The Institute of Shock Physics researches the ballistics of projectiles impacting on metal plates with the accompanying shock waves. The gas gun can fire a 4kg projectile at speeds in excess of Mach4 into test material behind which is a 6metre extended soft-capture tube, filled with old clothes to recover debris following impact. The peak pressure that can be obtained on the large bore gas gun is by the impact of a high shock-impedance material (eg tungsten) at 1.4km/s leading to a pressure of 650,000atm which is approximately 1/8th the pressure of the shock wave generated by a large meteorite hitting the earth vaporising both itself and the target area. The forces in the gun are in the realm of astronomical bodies.
With many thanks for the text and science contribution to;
Chris Yetton (art historian and critic) David Chapman (Institute of Shock Physics at Imperial College) Marc Coury ( CDT & TSM Physics at Imperial College) Robert Bell (Particle Physics at Cambridge)
Experiment and installation in the Blackett Laboratory, Imperial College. 2014′ Between Tables’ is a comment on the paradox of quantum mechanics and teleology. Two identical tables with two sets of similar objects, chosen from my performance and studio work, are to be viewed from the threshold between the lobby and the canteen. By putting your nose to the edge of the door your vision oscillates from one side to the other.

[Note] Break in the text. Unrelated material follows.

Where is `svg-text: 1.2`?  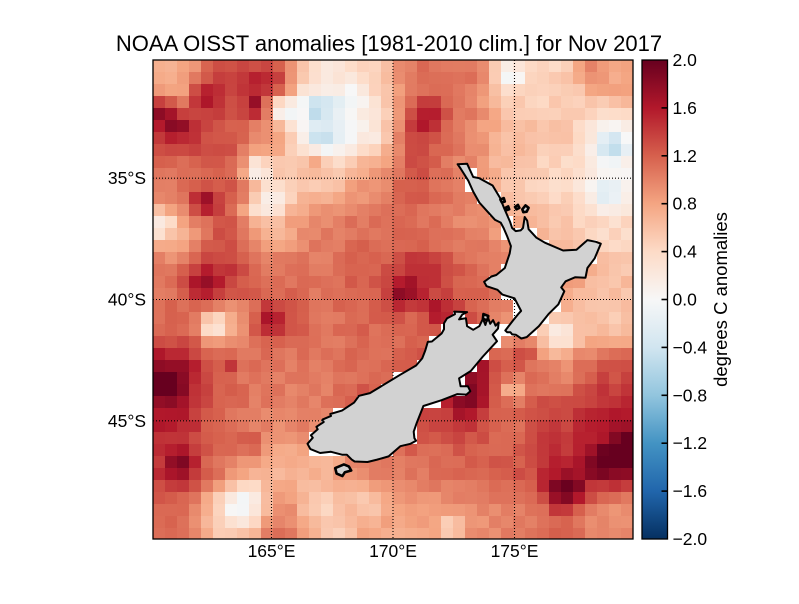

‘Halo Machine’ is an event found in the space between the cabin of an airplane and the extreme atmosphere outside at around 50,000ft. A small projection of warm air, caused by the air pressure in the cabin through a pressure equalising hole, creates a halo onto the freezing cold window. It is an ongoing attempt to manifest this subtle event. I am looking at various ways of finding, describing, in materials both the photographic, the made and the act. In the extreme realm of our comprehension and perception. Scales both microscopic and cosmic, somehow linking the sublime to catastrophic events like comets, meteoritic impact craters, volcanoes, ballistics and shock waves to classical mythological images of halos and flames projecting out of the top of the heads of deities. Somehow a de-anthropomorphism of Angels….
’24 drawings to another place’ is about graphite becoming graphene. A group of transparent drawings that are made by splitting the graphite dust between sheets of 65mm and 35mm moving image splicing tape. This splits down the garaphite crystals and produces single atom graphenes alluding to quantum mechanical ideas around the ballistic teleportation of particles…..
‘Caught in the Head and the Heart’ A study around ballistics, being in two places at once with language, violence and memory…
Deep Field Paradigm 2013
Selected from the Group show ‘Three Fields’ 2013 with Charlie Ogilvie and Emma Cousins at NoFormat Gallery, London. UK
A group of simple quasi crystal forms share a space. One small, cold forged piece of copper sits on a ledge. The act of making produces, within the material, microscopic dislocation lines of particles that if all lined up measure 20,000,000 Kilometres, an astronomical distance, and an unimaginable journey. Another crystal form made of zinc balances on a rod, like a traveller’s staff or hunters spear, leans against the wall and a third, larger opaque crystal form, is propped up high on the wall supported by a mirrored rod, relating to the notion of architecture. Conjuring with scale, volume and weight. Graphite drawings play with the convex/concave illusion of the inside of an ancient domed mosque ceiling and the plane of seeing, echoing and suggesting the third eye.This work seems to play with analogy, with the particular and the universal – the universal and the particular, both the sensible and the mental.